@Thomas Rutkowski
Thank you once again for answering all my questions. It has helped me a lot in understanding how all of this works.
I apologize for taking your time, but I still have a few more questions after reading more stuff online. It seems like everyone tells a different story on how it works and I don't understand who to believe at this moment.
So regarding IUL and WL, I had a few questions.
1) About IUL. I have been told that IUL usually doesn't last throughout one's life because the premiums go off the roof as you age. So most people have to resort to cash it out. I don't really understand how the premiums could get so high. Wouldn't the premiums actually stop increasing once the cash value reaches the death benefits? Is IUL really bad in the long term compared to WL, while considering my age (32)?

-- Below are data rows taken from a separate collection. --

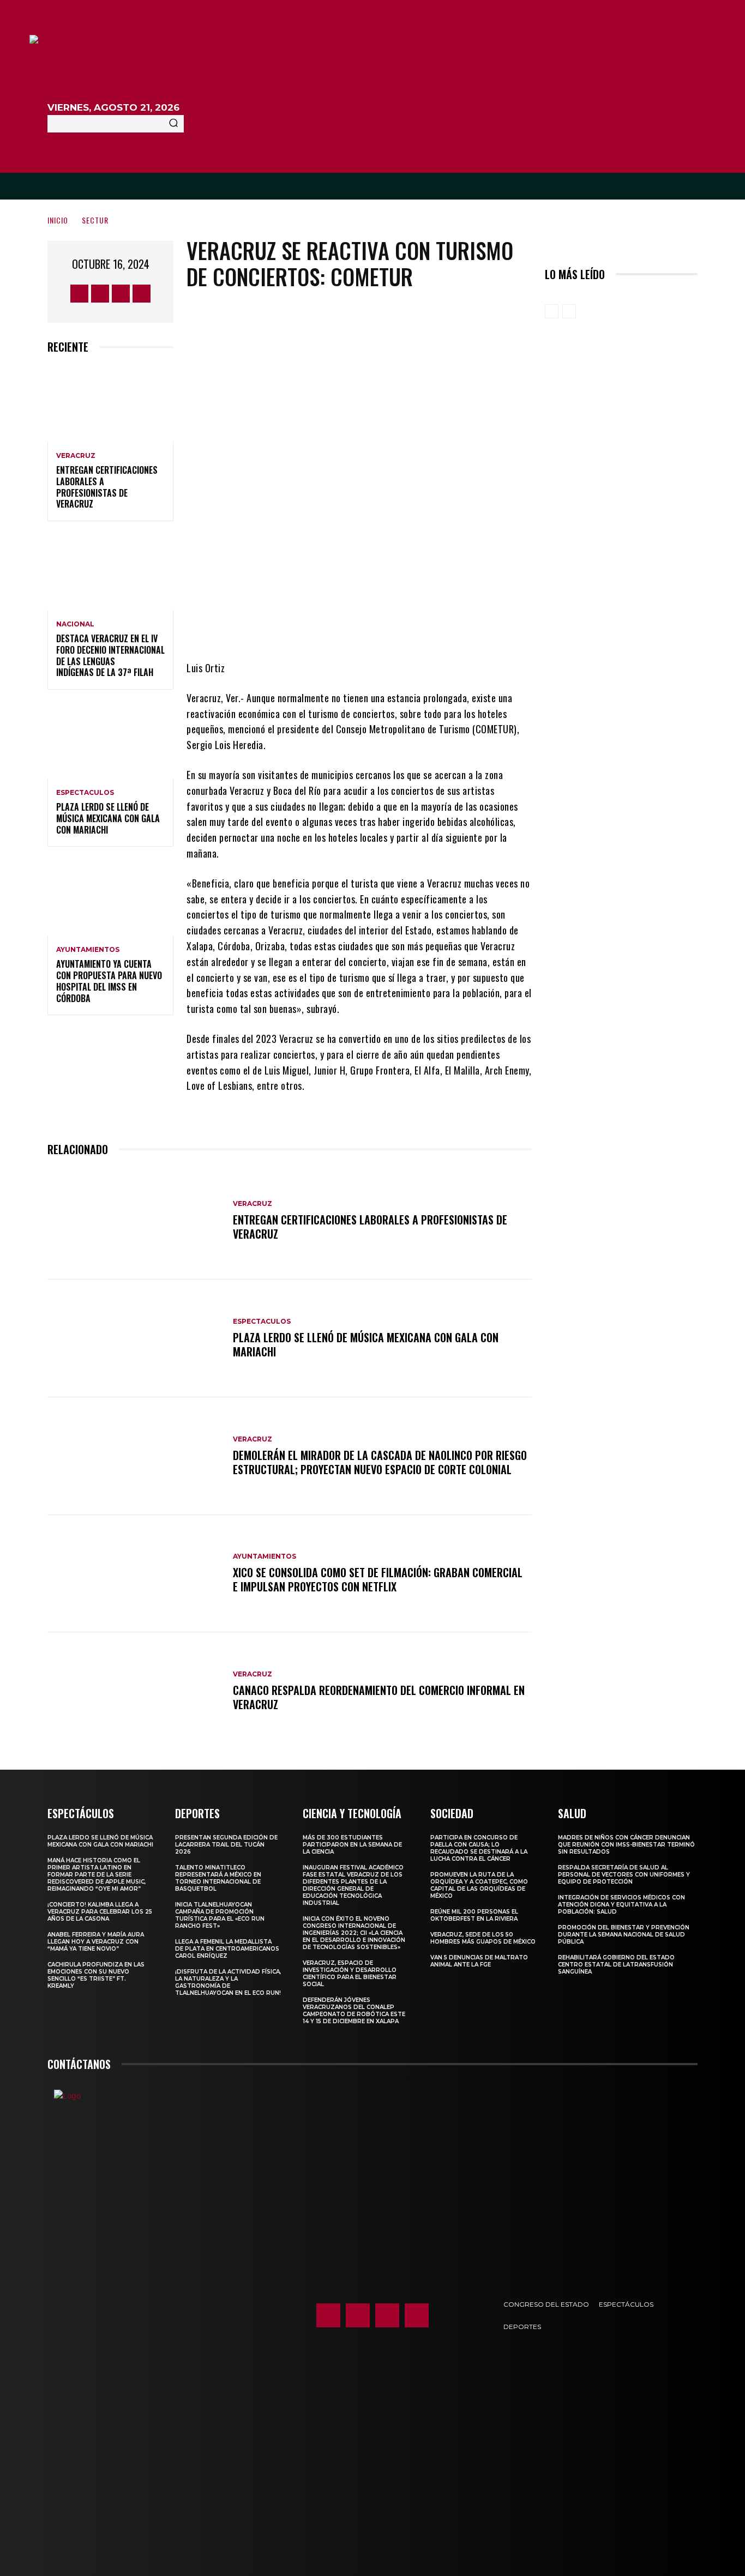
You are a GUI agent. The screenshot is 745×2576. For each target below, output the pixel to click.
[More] (450, 627)
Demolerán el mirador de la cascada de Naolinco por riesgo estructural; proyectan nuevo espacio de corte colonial (380, 1462)
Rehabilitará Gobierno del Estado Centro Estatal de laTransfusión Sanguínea (616, 1964)
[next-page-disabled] (569, 311)
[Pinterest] (384, 627)
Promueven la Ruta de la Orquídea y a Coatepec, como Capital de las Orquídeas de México (479, 1885)
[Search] (173, 123)
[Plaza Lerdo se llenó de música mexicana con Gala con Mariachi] (110, 741)
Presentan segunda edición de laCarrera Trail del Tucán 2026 (226, 1844)
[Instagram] (100, 294)
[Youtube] (142, 294)
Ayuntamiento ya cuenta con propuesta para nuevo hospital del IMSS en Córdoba (109, 980)
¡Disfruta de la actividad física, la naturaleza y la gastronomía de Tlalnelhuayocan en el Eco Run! (228, 1982)
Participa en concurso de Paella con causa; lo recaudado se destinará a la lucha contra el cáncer (478, 1848)
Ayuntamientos (87, 949)
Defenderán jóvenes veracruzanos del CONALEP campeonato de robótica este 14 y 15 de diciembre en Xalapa (354, 2010)
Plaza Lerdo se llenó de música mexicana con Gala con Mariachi (108, 818)
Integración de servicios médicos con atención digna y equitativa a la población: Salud (621, 1904)
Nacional (75, 624)
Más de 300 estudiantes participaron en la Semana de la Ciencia (352, 1844)
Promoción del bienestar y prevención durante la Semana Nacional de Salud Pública (623, 1934)
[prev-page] (551, 311)
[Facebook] (79, 294)
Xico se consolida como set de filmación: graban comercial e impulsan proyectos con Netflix (377, 1579)
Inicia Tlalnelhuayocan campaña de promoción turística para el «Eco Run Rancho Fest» (220, 1915)
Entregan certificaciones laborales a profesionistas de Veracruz (107, 486)
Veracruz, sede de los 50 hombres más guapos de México (483, 1938)
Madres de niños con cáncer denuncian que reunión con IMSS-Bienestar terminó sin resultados (626, 1844)
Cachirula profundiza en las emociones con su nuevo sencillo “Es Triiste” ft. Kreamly (96, 1975)
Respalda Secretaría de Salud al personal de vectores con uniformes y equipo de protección (624, 1874)
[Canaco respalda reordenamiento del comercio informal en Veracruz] (134, 1691)
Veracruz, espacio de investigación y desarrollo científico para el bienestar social (349, 1973)
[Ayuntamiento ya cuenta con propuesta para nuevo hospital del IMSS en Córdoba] (110, 898)
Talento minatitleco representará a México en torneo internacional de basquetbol (218, 1878)
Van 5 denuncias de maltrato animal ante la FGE (479, 1961)
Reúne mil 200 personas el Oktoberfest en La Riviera (474, 1915)
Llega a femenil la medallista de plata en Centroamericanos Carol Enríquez (227, 1948)
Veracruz (75, 456)
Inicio (57, 220)
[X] (121, 294)
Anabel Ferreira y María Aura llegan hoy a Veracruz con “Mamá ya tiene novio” (95, 1941)
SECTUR (95, 220)
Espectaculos (85, 792)
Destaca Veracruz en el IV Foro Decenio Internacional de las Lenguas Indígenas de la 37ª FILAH (110, 655)
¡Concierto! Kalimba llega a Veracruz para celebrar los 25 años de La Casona (99, 1911)
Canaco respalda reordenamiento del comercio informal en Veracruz (379, 1697)
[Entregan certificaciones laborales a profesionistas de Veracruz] (110, 404)
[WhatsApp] (416, 627)
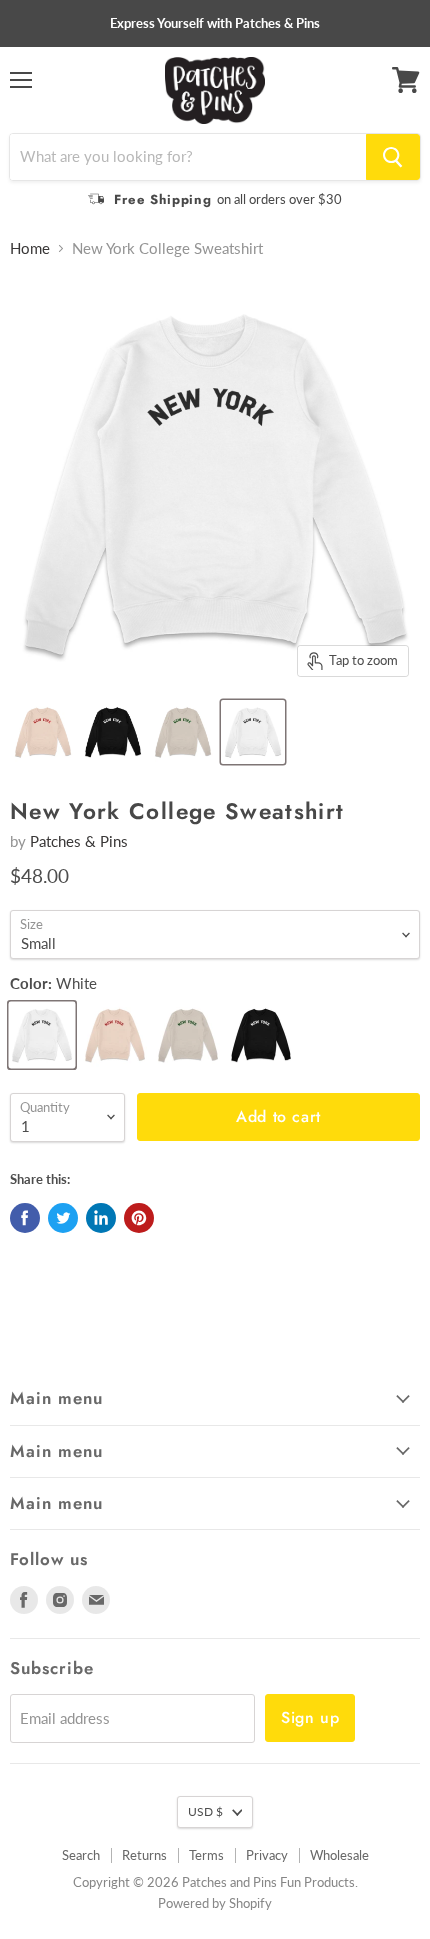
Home (30, 248)
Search (81, 1855)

2) Then there is the question of fees. I have been told IUL usually charges 6% in fees on the premiums while WL would have a flat yearly fee of less than $100 year. This would mean that IUL would grow at a slower rate. However, I recall from reading on forums elsewhere that IUL grows more because it doesn't have hidden fees and should have lower fees. But at this moment, I am not sure who to believe. Could you elaborate on that?
3) Is it possible to look at the IUL vs WL returns for the past 10 years or so. Maybe not include returns from 30 years ago or something. I would be interested in knowing how IUL and WL performed in the past decade or so.

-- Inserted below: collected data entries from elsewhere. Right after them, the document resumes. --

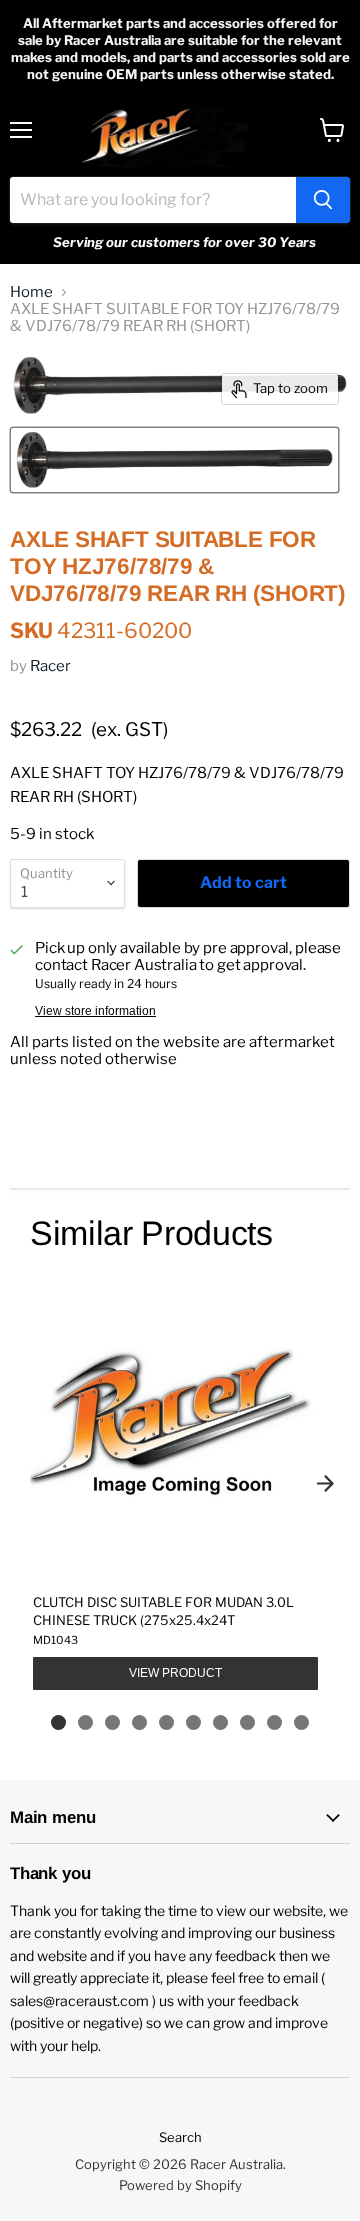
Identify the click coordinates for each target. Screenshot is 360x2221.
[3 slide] (112, 1722)
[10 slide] (301, 1722)
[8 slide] (247, 1722)
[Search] (323, 200)
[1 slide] (58, 1722)
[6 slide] (193, 1722)
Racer (50, 666)
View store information (95, 1011)
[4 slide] (139, 1722)
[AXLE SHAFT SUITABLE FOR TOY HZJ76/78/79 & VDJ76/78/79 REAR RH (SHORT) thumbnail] (174, 460)
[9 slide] (274, 1722)
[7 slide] (220, 1722)
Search (180, 2137)
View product (175, 1673)
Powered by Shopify (180, 2185)
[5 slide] (166, 1722)
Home (31, 292)
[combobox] (153, 200)
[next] (325, 1484)
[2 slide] (85, 1722)
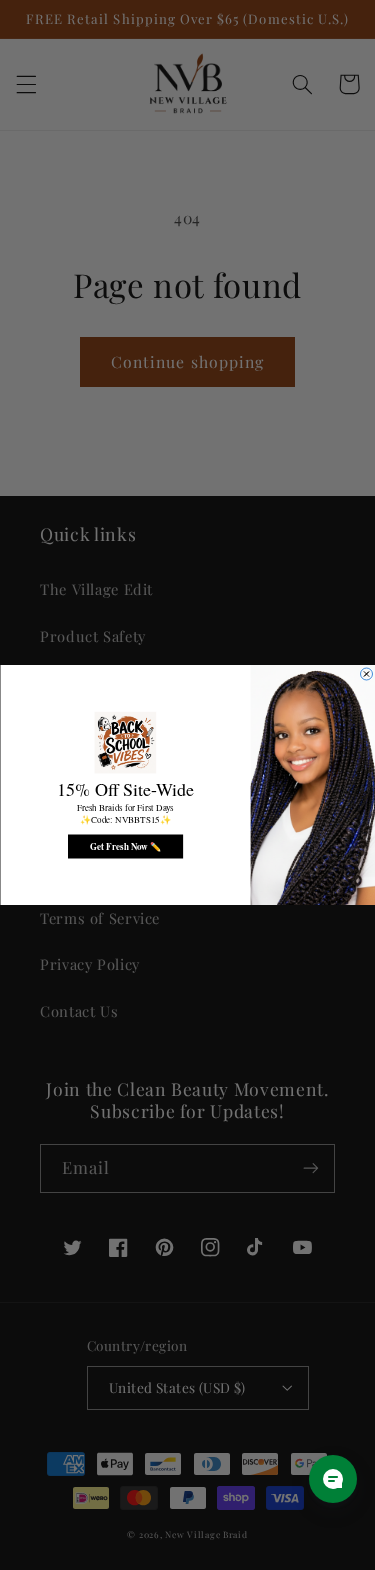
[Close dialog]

4) Then there is someone claiming IUL should have the same returns as WL. Since in IUL they take away the dividends from the Indexes. so making S&P returns like 4% or so.

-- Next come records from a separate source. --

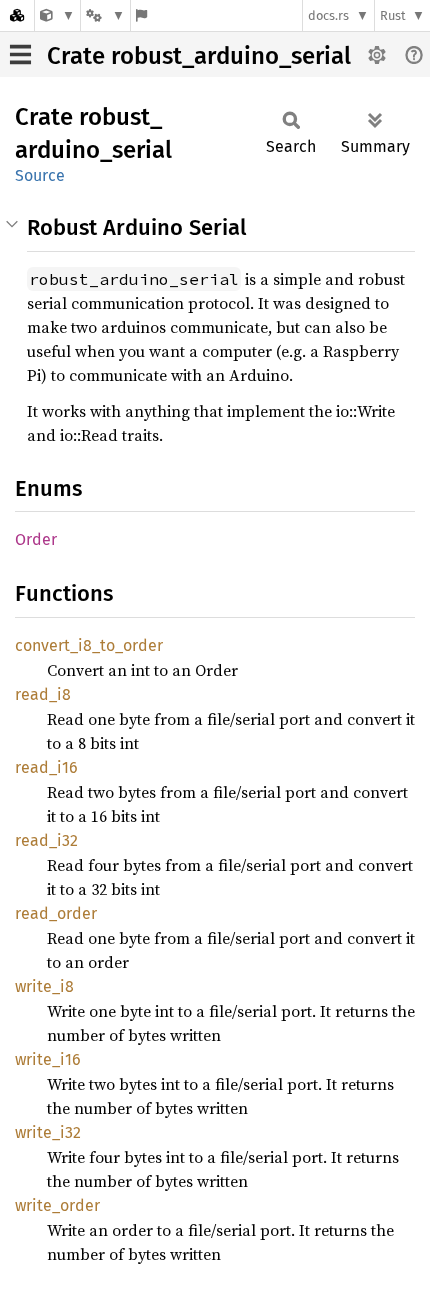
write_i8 (44, 986)
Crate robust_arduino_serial (199, 56)
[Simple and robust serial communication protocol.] (57, 15)
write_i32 (48, 1132)
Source (40, 175)
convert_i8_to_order (89, 645)
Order (36, 539)
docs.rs (328, 15)
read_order (56, 913)
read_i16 (46, 767)
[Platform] (105, 15)
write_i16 (48, 1059)
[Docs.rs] (17, 15)
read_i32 (46, 840)
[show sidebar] (20, 54)
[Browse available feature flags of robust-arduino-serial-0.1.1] (141, 15)
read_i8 (43, 694)
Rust (393, 15)
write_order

5) Then there is the question of how much money can you borrow against your cash value. So if 85% of the premiums+interests go into the cash value, then you can only take out 90% in loan from that 85% cash value. Is that true? so the actual loan would be like 76.5% of the premium+interests?
6) I am reading that the 90% loan you take on the cash value needs to be paid back properly. Otherwise, if the compounding interest reaches your cash value, the policy will lapse. I'll assume if the cash value is growing at a higher rate than the loan interest rates and is also increasing due to the premiums, then there shouldn't be a danger of the policy lapsing. But apparently, people are saying it is very common.
Thank you once again for answering my previous queries.